> _EXERCISE INSTRUCTIONS_: Copy out the lines below, character for character, from the line containing "Click the green search magnifier button" through the final line, including both. Omit the pictures.
++++++++
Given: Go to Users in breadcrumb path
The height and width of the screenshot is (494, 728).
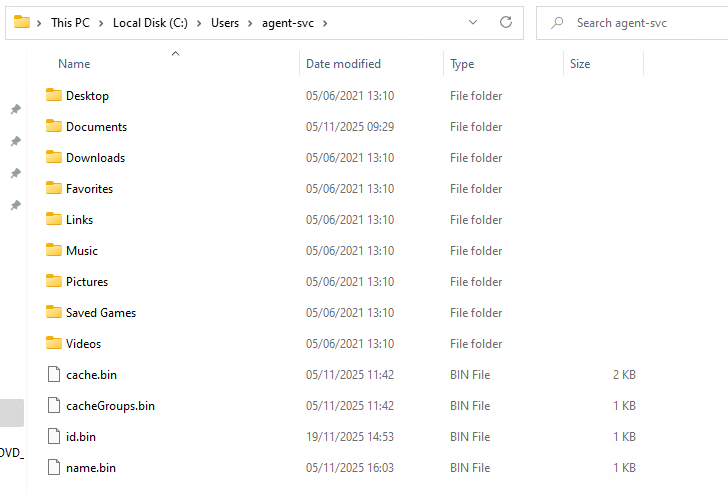Looking at the screenshot, I should click(225, 23).
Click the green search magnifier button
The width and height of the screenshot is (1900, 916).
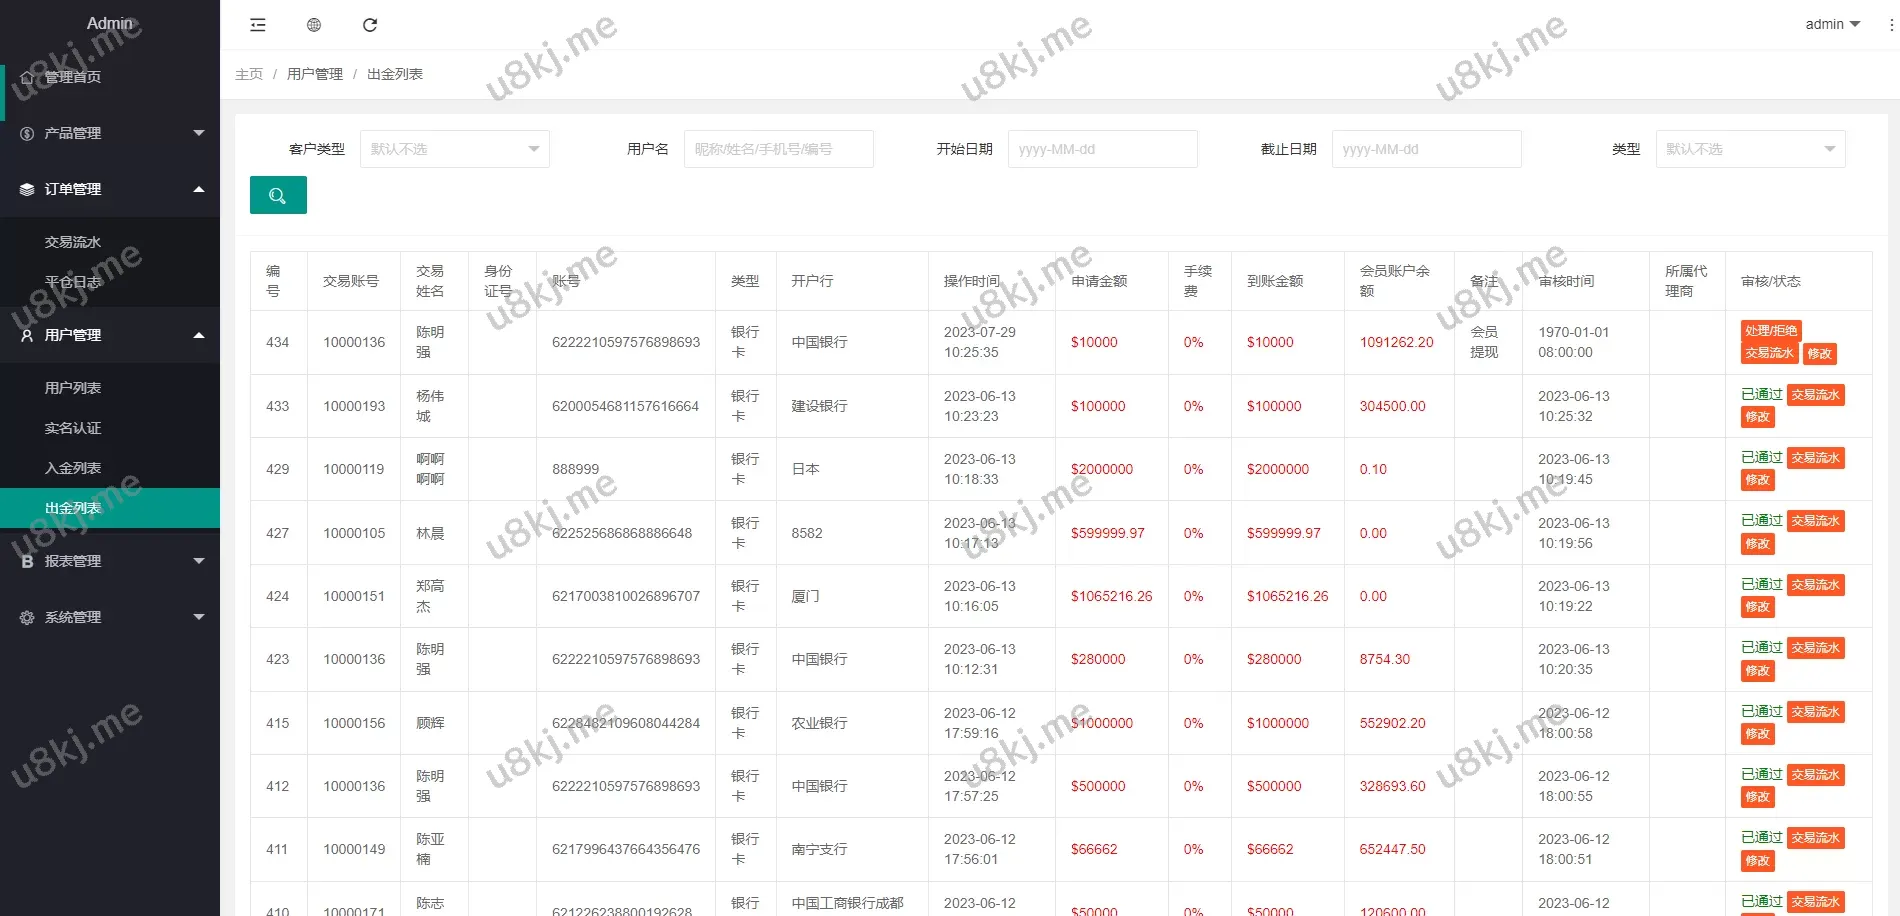[x=278, y=196]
++++++++
> _RESPONSE TO THIS EXERCISE_:
Click the green search magnifier button
The width and height of the screenshot is (1900, 916).
[x=278, y=196]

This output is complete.